He added, “Think about how amazing ASI is going to be at computer science, at making itself better, at re-coding its own architecture, at understanding nanotechnology, at all the other things that can go into helping it improve itself.” Very quickly, you could have it jumping up an evolutionary step per hour, said Urban.
But he cautions against the tendency to anthropomorphize: to imagine as in many movies and books that “the robot becomes evil, and wants to take over.” That’s not how it works, he said. It’s still very scary, but for a different reason.
The Future: Paradise or Paper Clips?
Urban said many AI experts are concerned not that the machines will turn on us deliberately, but that we may simply get in the way of their plans or become irrelevant to them. Unintended consequences could occur if they are poorly programmed.

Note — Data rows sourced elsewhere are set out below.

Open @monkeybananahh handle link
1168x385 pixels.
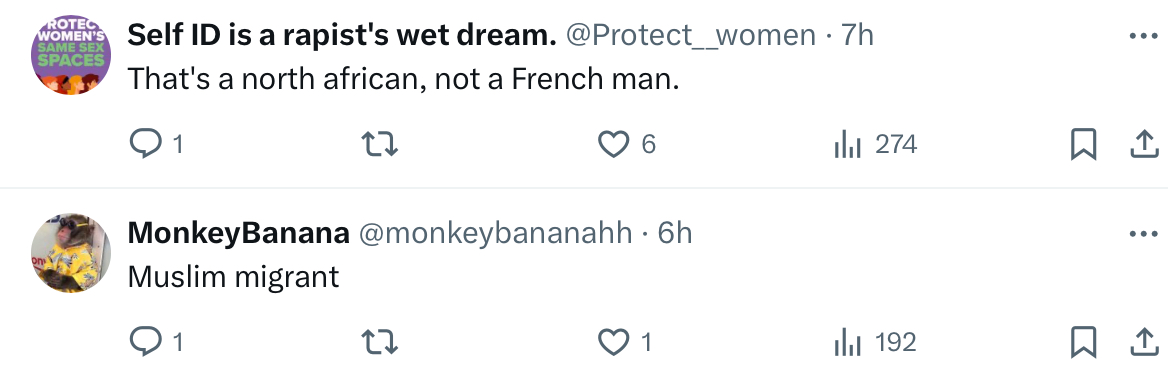[x=495, y=234]
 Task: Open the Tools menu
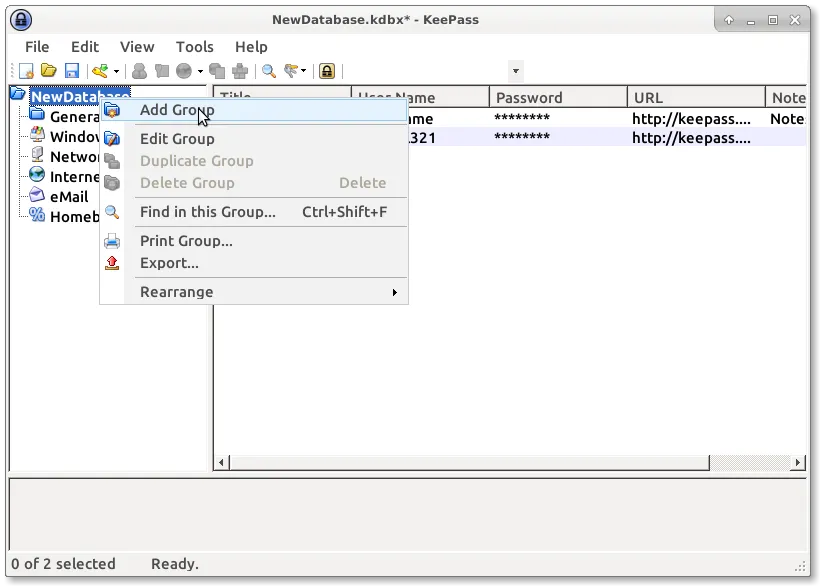tap(194, 47)
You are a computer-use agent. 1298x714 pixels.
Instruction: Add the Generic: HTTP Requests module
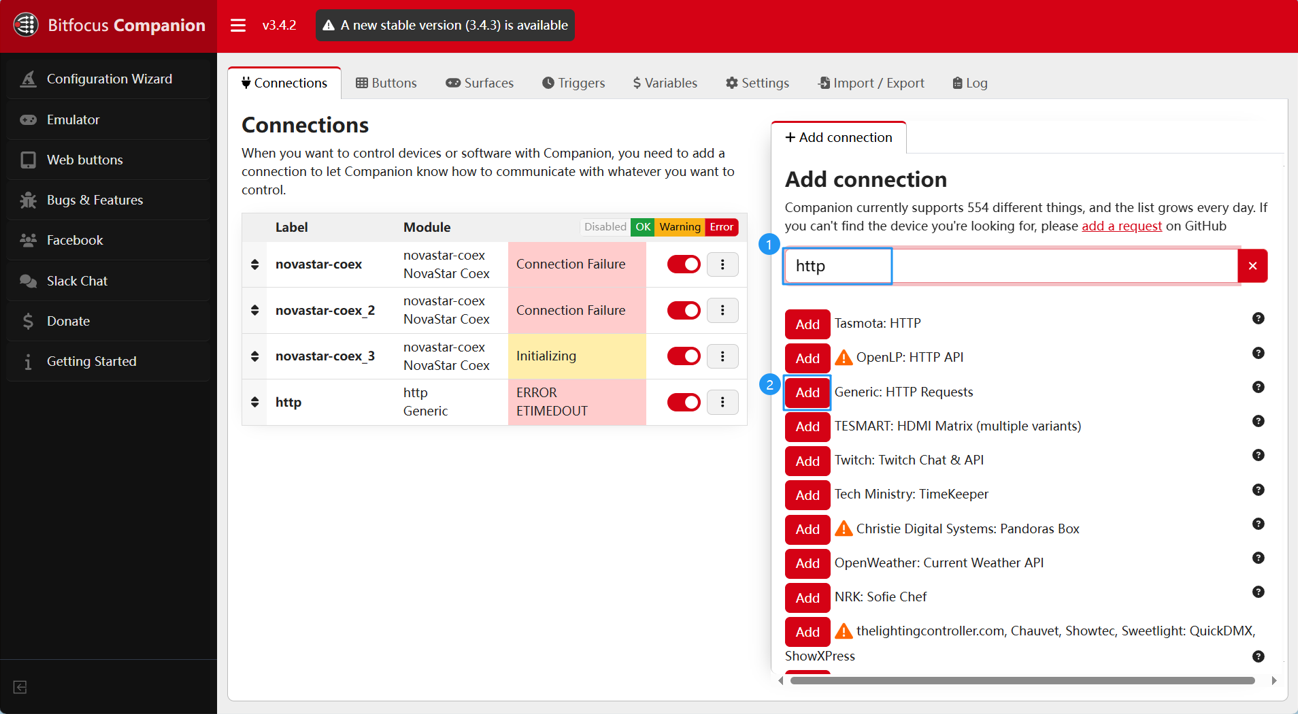pos(807,392)
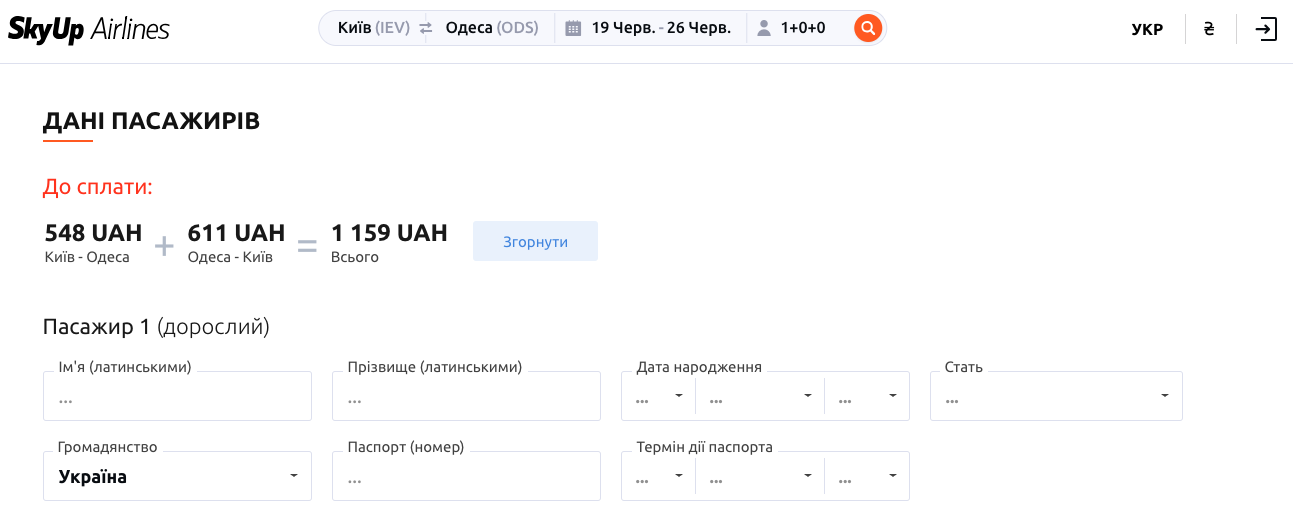1293x509 pixels.
Task: Open birth date month dropdown
Action: 760,397
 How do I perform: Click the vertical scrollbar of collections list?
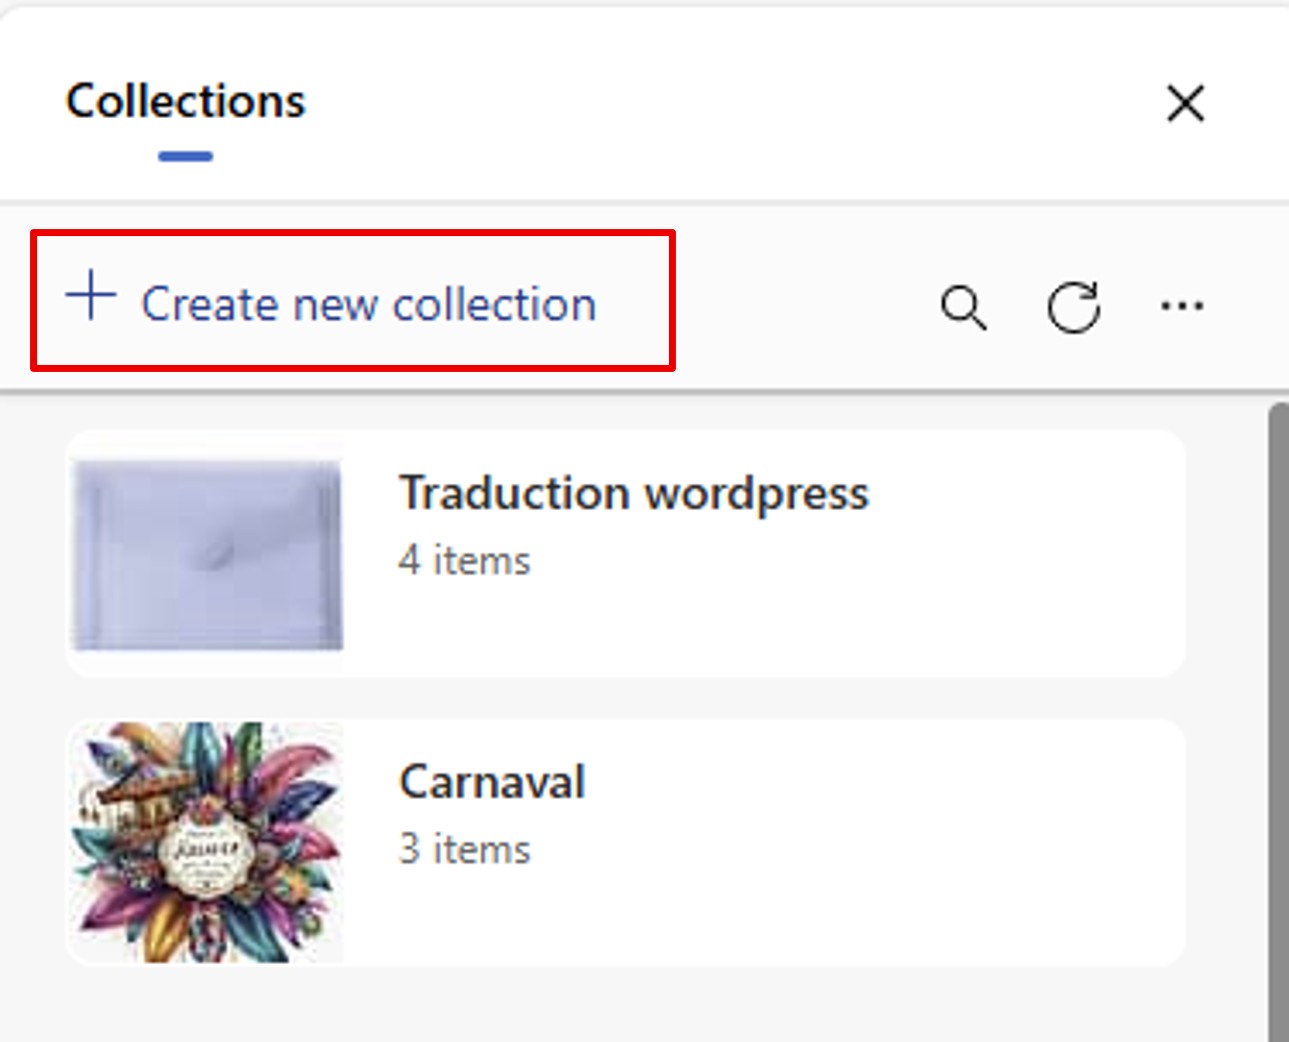[x=1278, y=700]
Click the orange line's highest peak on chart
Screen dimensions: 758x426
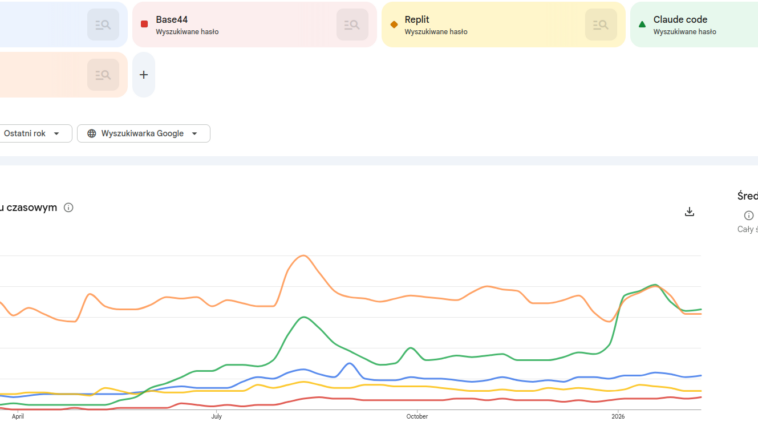click(301, 256)
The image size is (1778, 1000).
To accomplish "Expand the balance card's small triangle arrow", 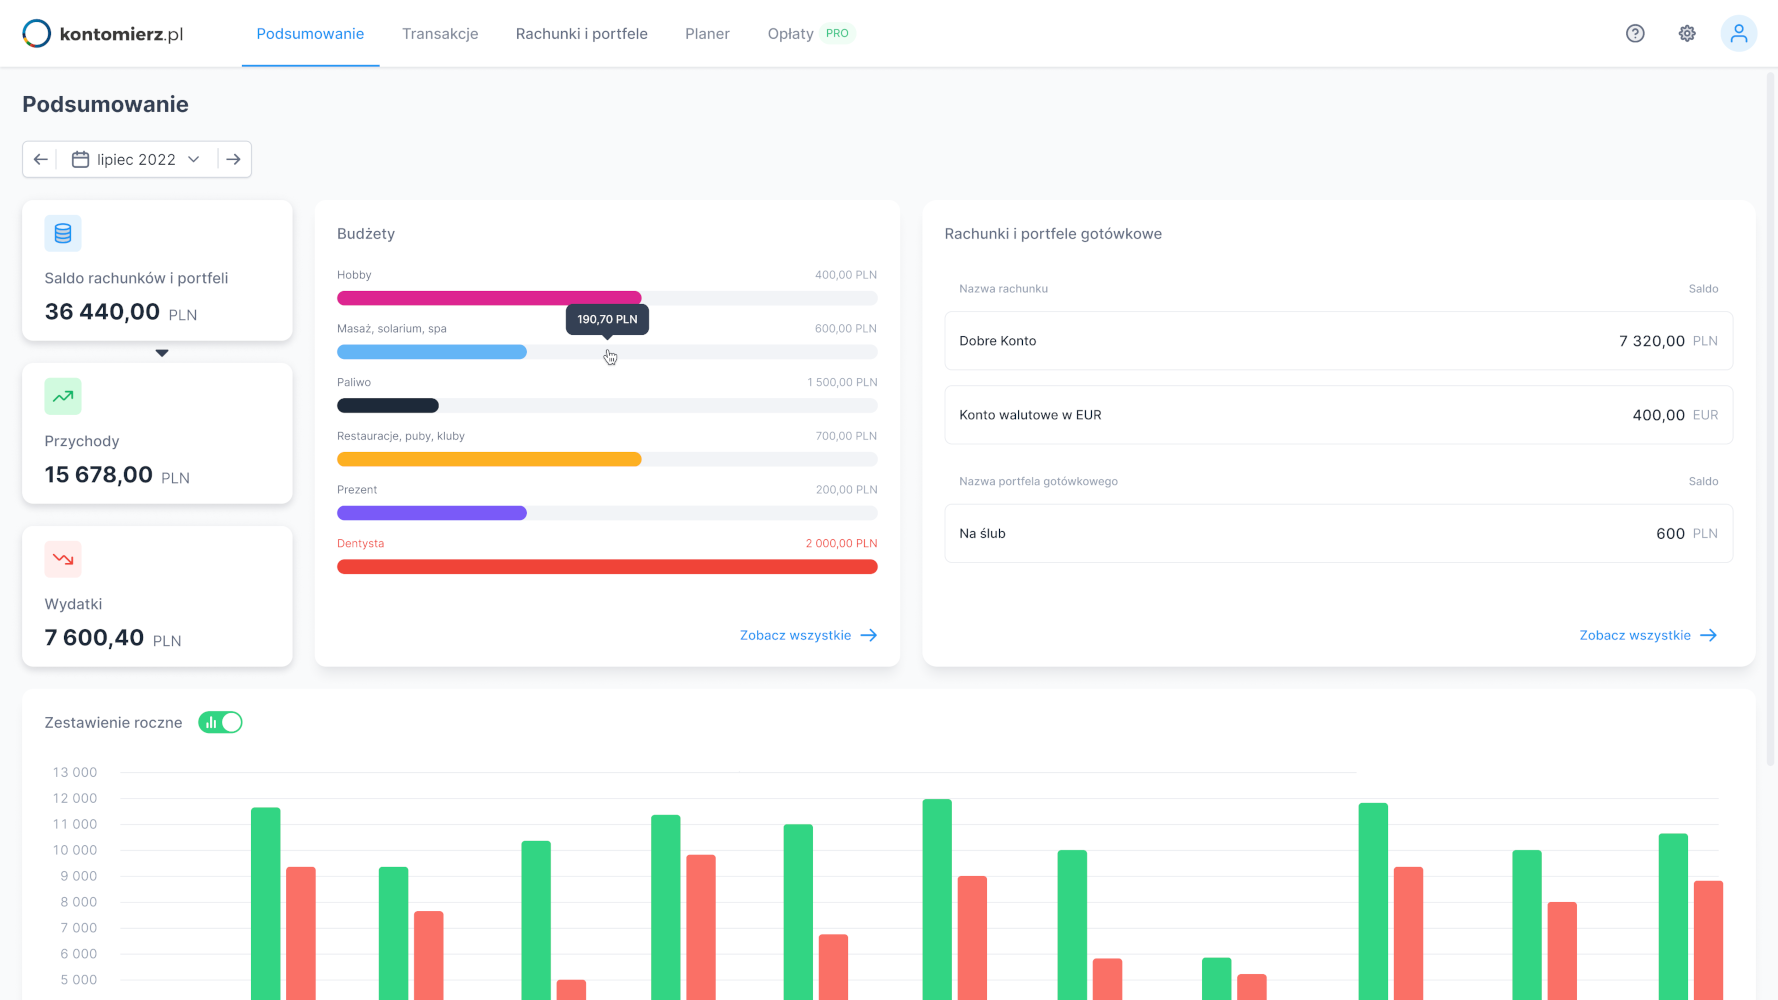I will pyautogui.click(x=162, y=353).
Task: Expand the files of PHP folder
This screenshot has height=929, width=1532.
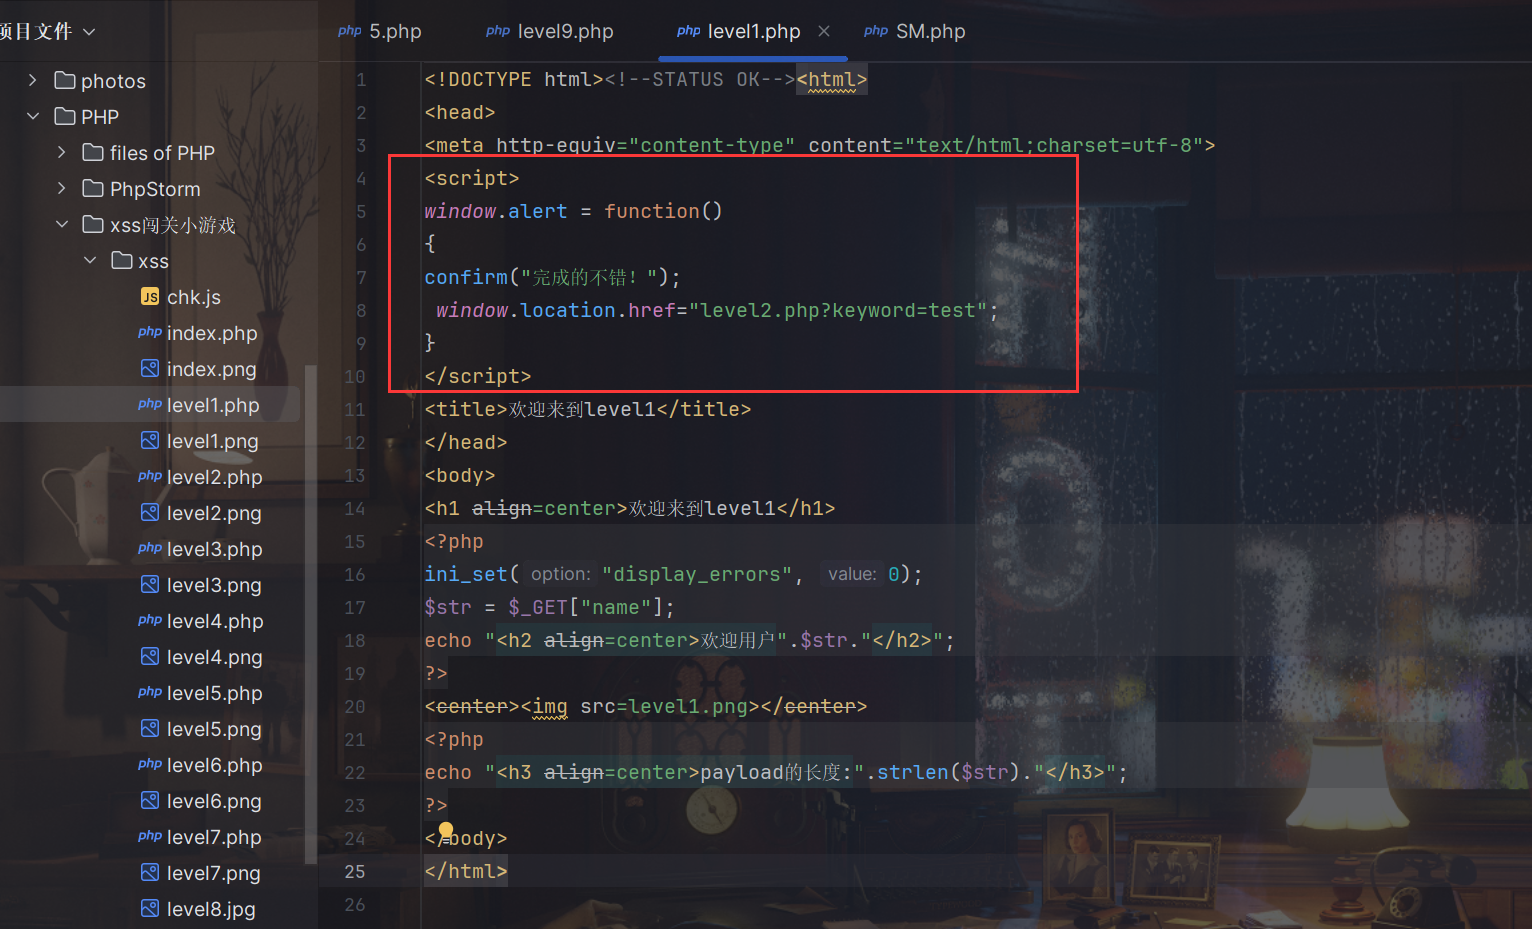Action: [x=62, y=153]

He described the funny but ultimately terrifying “paper clip scenario” that is bandied about in AI circles. “You have an AI and some really high-tech lab like Google X,” he said. “You say, I want this AI to get smarter and train itself to be smarter. The metric we’re going to use is it will take this raw material and turn it into paper clips.”
Then one day it starts to get smarter than humans, said Urban. It may not announce this to us, and now it only cares about one thing: making paper clips. “And if it really wants to create a lot of paper clips, it may need a lot of atoms, including the atoms in our bodies. In 300 years, the whole galaxy is paper clips.”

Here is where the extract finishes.